Ia harus bersabar seperti apa lagi, sat semua dunia sekaan memojokkannya, sedangkan dirinya pun merupakan korban. Ia tidak tahu sama sekali apa yang terjadi, mengapa ada foto diirnya tersebar luas di media sosial.
Ia tidak tahu, tetapi semua orang menghujatnya. Semua tidak ada yang peduli padanya.
Nadia diam, tidak lama suara pintu tertutup didengarnya. Di dalam ruanga itu, Nadia menumpahkan air matanya. Setumpuk tisu di pojok runagan dia ambil beberapa lembar untuk mengusap ingus dan air matanya.
Jam pulang kantor tiba. Nadia yang biasanya keluar dengan teman-temannya, ia mmeilih pulang lebih akhir dan menghindari papasan dengan rekan kerjanya atau dia akan kembali ditanya bermacam-macam atau ledekan lainnya.
Ia menunggu sampai kawan paling akhir pulang.
Reka, teman di sebelah mejanya menyadari jika rekan sebelahnya masih berada di tempat, sedangkan semua orang di ruangan itu sudah kosong.
“Nad, gak pulang?” tanya Reka sambil menggulung kabel cas-an laptopnya.
“Sebentar Bang Reka, ini nyelesain edit ini.” Reka melongok pekerjaan apa yang dilakukan Nadia.
Data excel sebuah laporan input dari tim redaksi.
“Besok lagi saja, gampang itu, Nad.”
Nadia kikuk. Memang itu bukan pekerjaannya yang selama ini sebagai editor, tetapi apapun akan Nadia kerjakan untuk menambah kesibukannya.
“Pulang, sudah malam ini.”
Reka melihat jam tangannya, memang benar sudah pukul delapan malam. Ini sudah terlalu larut daripada jam pulang biasanya yang sudah kelar di jam 5 sore.

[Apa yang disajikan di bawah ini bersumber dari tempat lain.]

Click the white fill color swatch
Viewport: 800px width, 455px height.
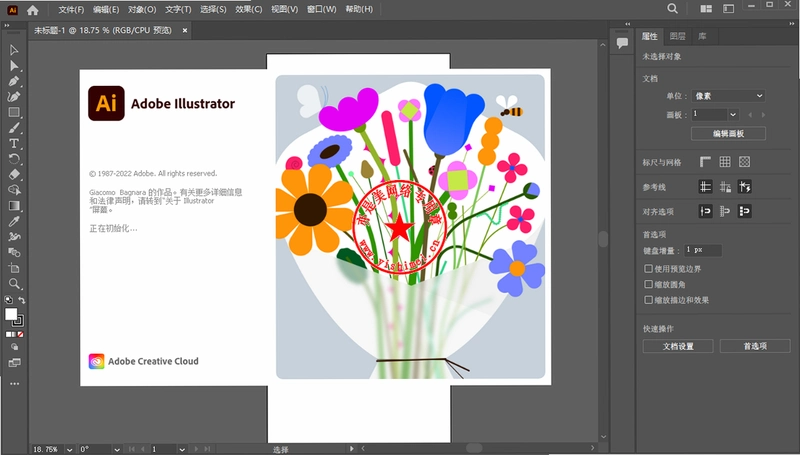[11, 314]
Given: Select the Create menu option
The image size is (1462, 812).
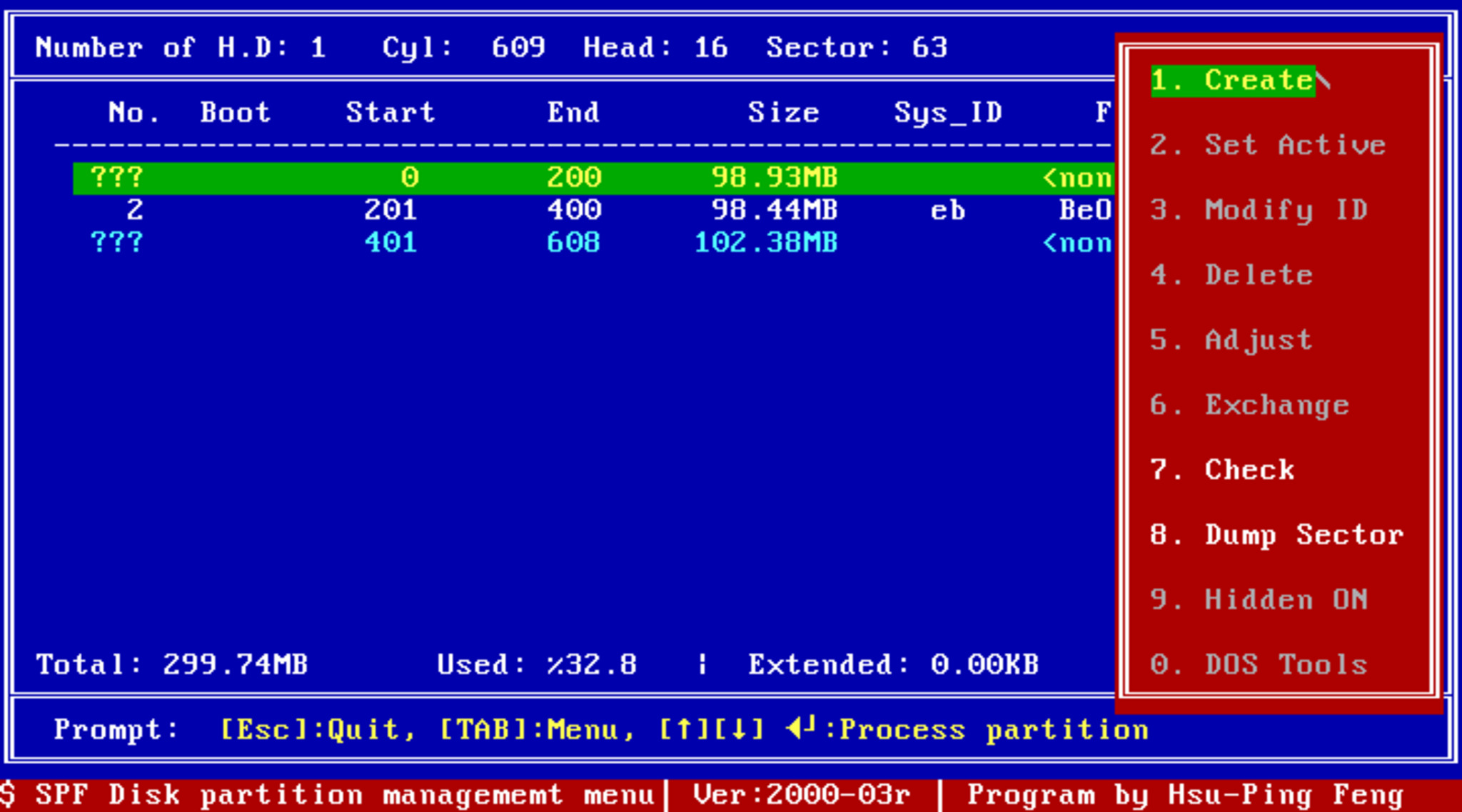Looking at the screenshot, I should pyautogui.click(x=1233, y=80).
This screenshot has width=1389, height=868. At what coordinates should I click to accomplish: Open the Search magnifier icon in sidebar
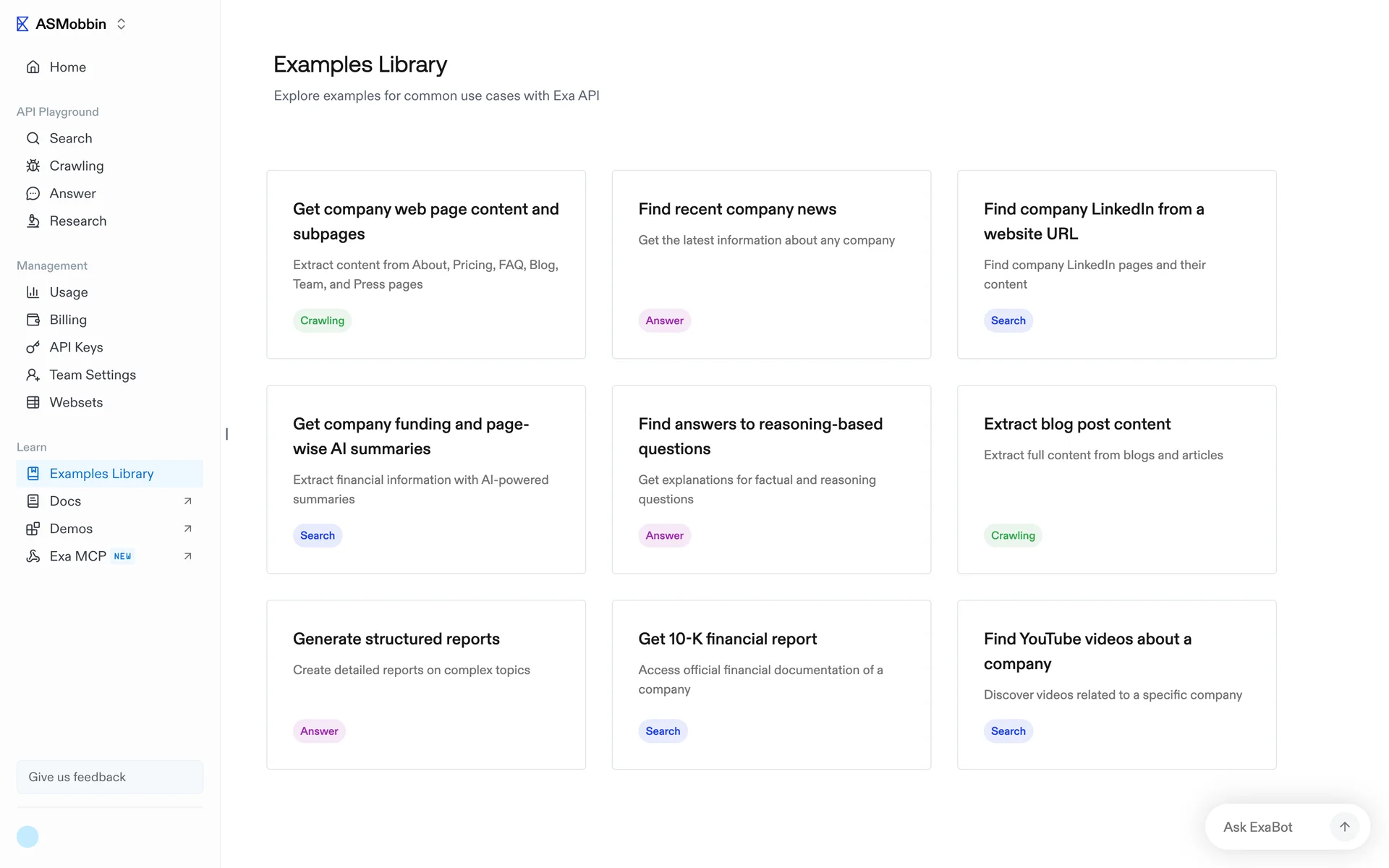[x=33, y=138]
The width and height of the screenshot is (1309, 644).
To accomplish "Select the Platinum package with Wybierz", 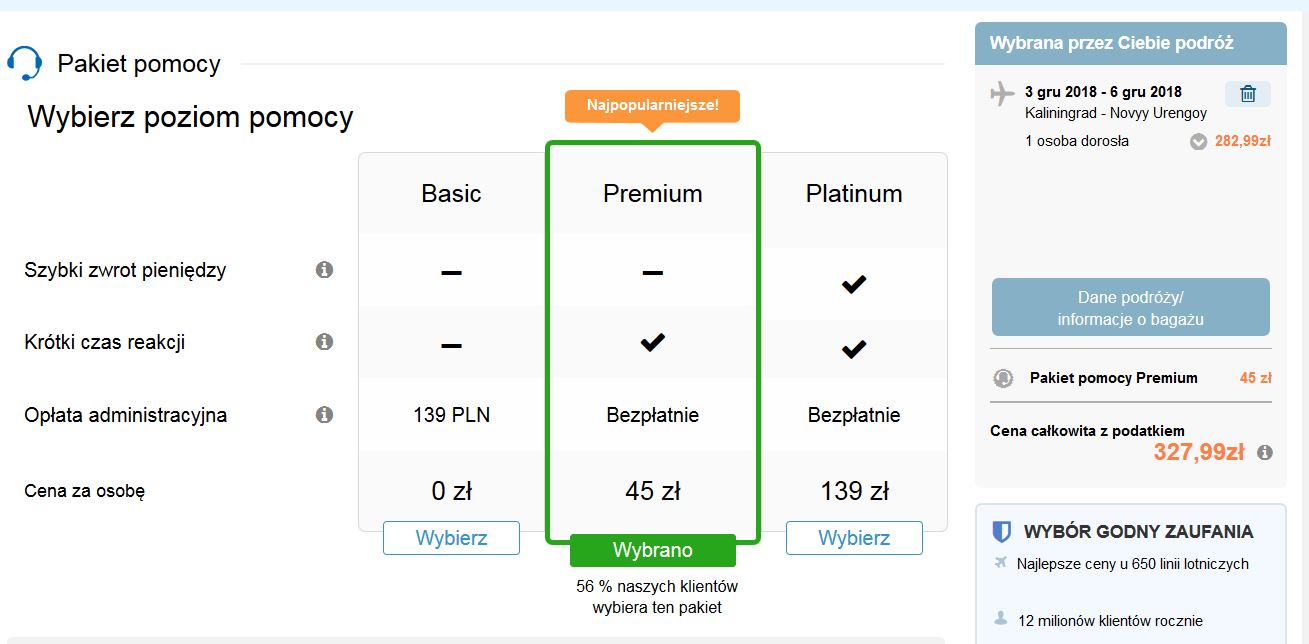I will 854,538.
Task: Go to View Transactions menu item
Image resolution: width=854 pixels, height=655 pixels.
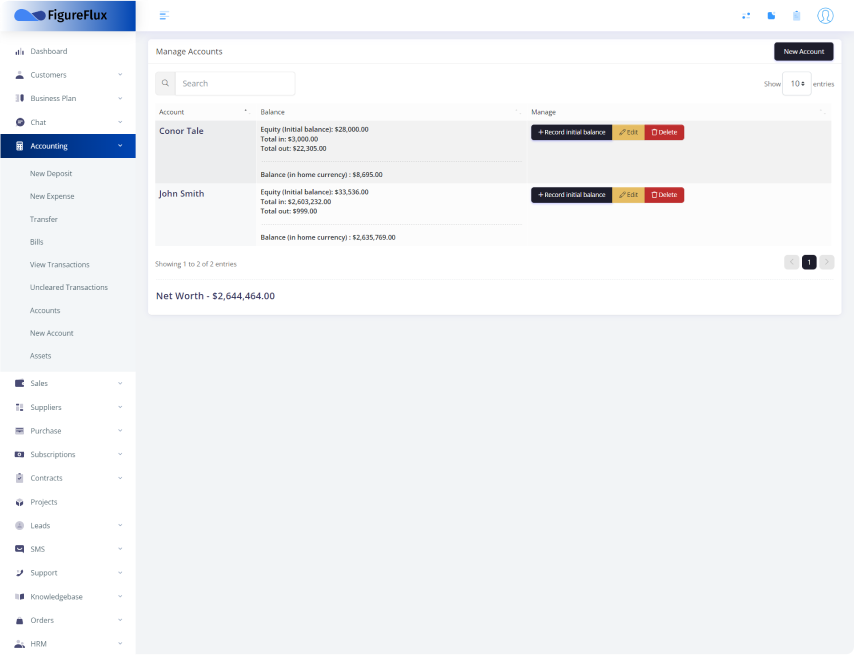Action: click(60, 265)
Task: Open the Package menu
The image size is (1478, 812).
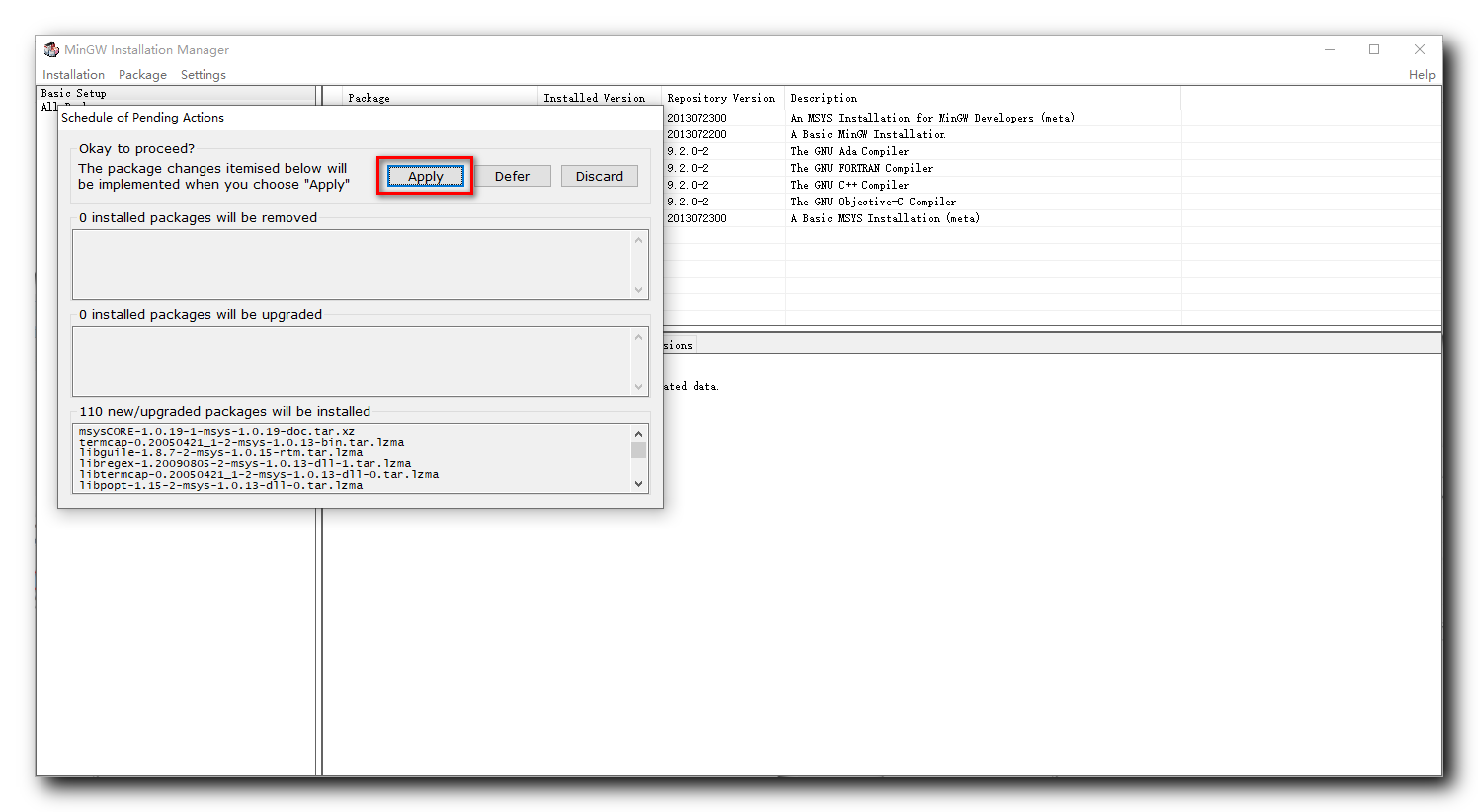Action: [x=142, y=74]
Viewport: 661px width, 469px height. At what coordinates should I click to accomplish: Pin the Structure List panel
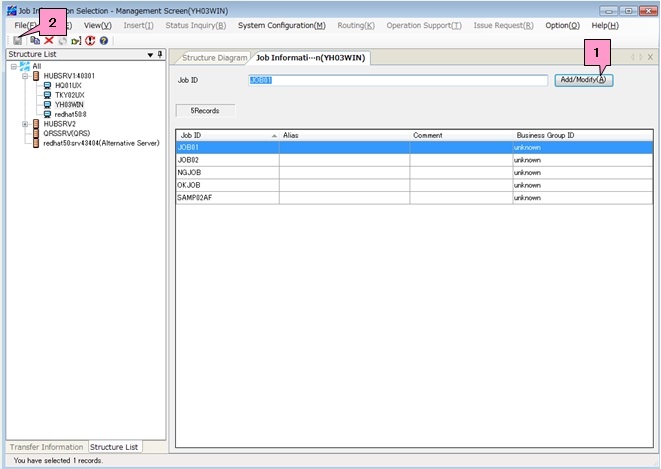coord(161,55)
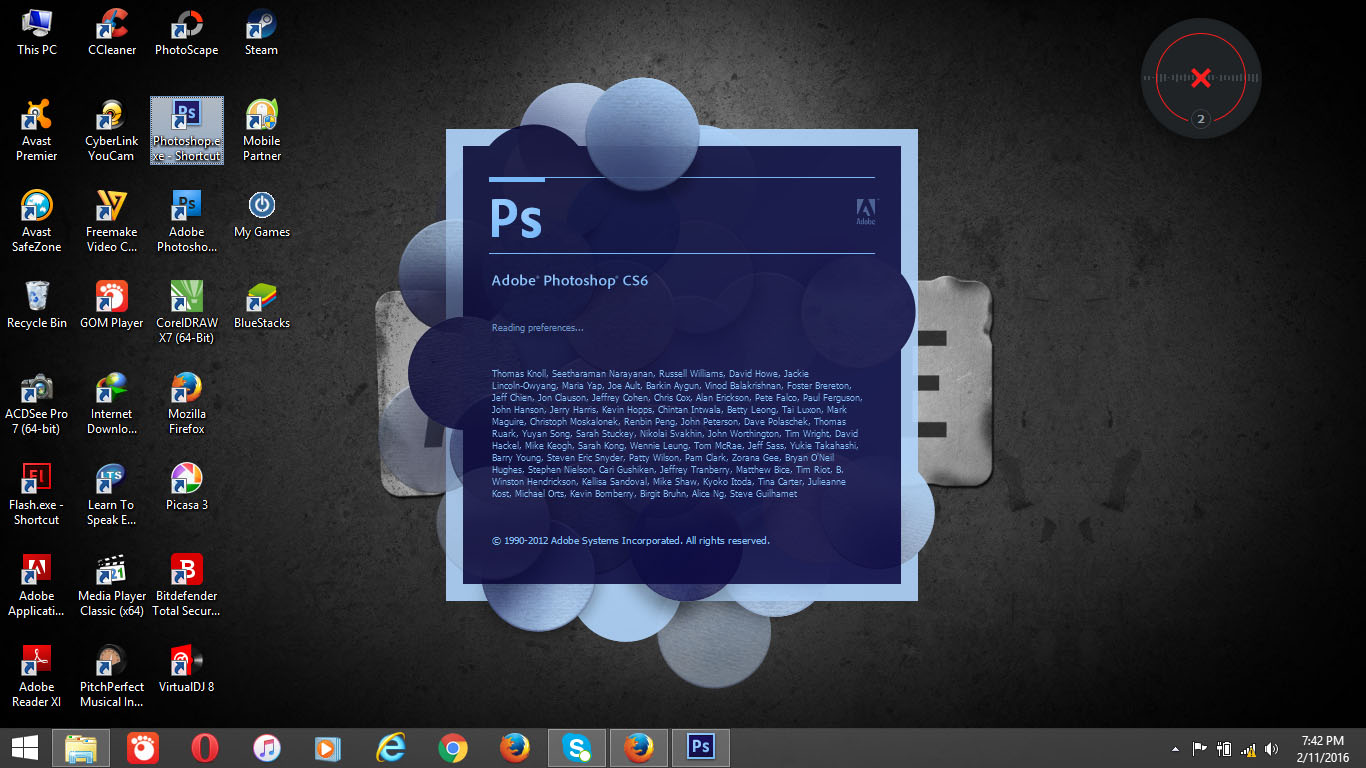Select the Photoshop icon on the taskbar
The height and width of the screenshot is (768, 1366).
pos(700,747)
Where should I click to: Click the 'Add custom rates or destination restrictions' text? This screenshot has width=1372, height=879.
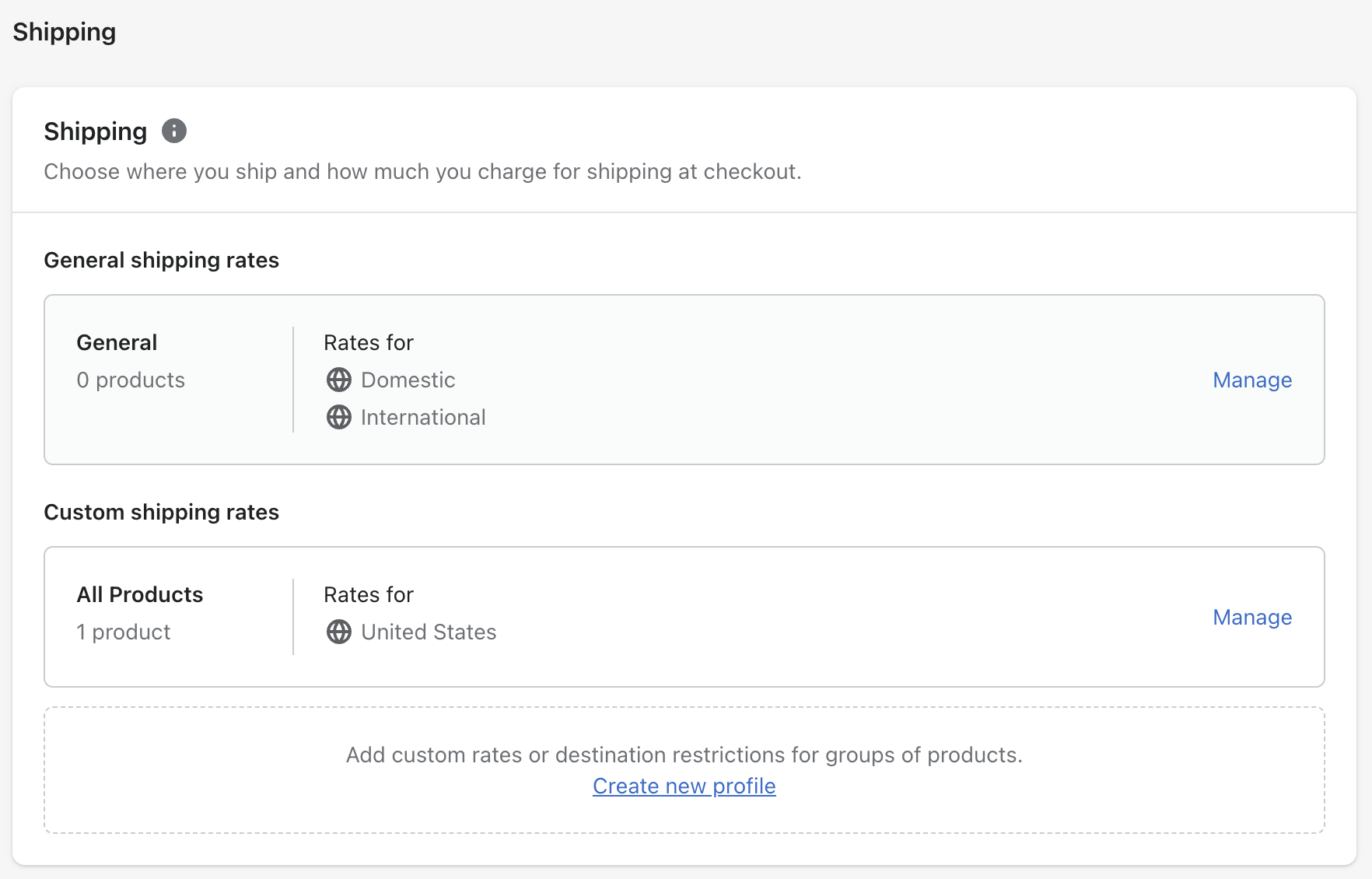pos(684,755)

Reka menawarkan Nadia untuk mengantarkannya pulang, tetapi Nadia menolak. Dia akan pulang dengan taksi atau ojek, ucapnya.
“Gapapa ayo, deh.”
“Makasih, Bang.”
Yang sebenarnya, Nadia takut dikira macam-macam lagi karena bang Reka sebenarnya sudah beristri. Nadia tidak ingin disangka yang bukan-bukan,, ia sudah kapok berhubungan dekat dengan seorang pria.
“NADIA!”
Seseorang meneriakinya dari belakang, sontak Nadia dan Reka terkejut dan menoleh pada sumber suara.